Figure 1

Involvement of P18 is involved in inhibitory effects on the mesoderm–hemogenesis transition by RUNX1b, and establishment of inducible P18 transgenic hESC lines. D0-induced RUNX1b/hESCs (a) were co-cultured with AGM-S3 cells at D4. (b) qRT-PCR analysis and (c) Western blotting (WB) analysis revealed that when DOX was added from D0, P18 was upregulated at the mRNA and protein levels at D4, and that these effects can be counteracted by addition of 0.33 μM RepSox from D0. (d) Schematic diagram of the piggyBac vector used to induce P18 overexpression.

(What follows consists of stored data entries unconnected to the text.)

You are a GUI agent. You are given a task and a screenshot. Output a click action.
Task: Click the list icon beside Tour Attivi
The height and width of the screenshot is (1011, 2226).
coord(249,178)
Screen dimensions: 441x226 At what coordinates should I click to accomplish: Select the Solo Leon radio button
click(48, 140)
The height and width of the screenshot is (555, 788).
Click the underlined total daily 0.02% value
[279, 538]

TRE, tet-on regulation element; CMV Mini, minimum promoter of cytomegalovirus; T2A, Thosea asigna virus 2A peptide. (e) After P18/hESCs was treated with DOX for 48 h, co-expression of GFP was observed by fluorescence microscopy. (f) qRT-PCR analysis and (g) WB analysis confirmed that inducible expression of P18 was highly stringent and effective at the mRNA and protein levels. GAPDH was used as an internal control. (h) WB analysis with anti-SOX2, -OCT4, and -NANOG antibodies confirmed the normal pluripotency of P18/hESCs. The loading control was GAPDH. All results are expressed as means ± SD of three repeated experiments, and p < 0.05 was considered significant (*p < 0.05, **p < 0.01, ***p < 0.001, ****p < 0.0001).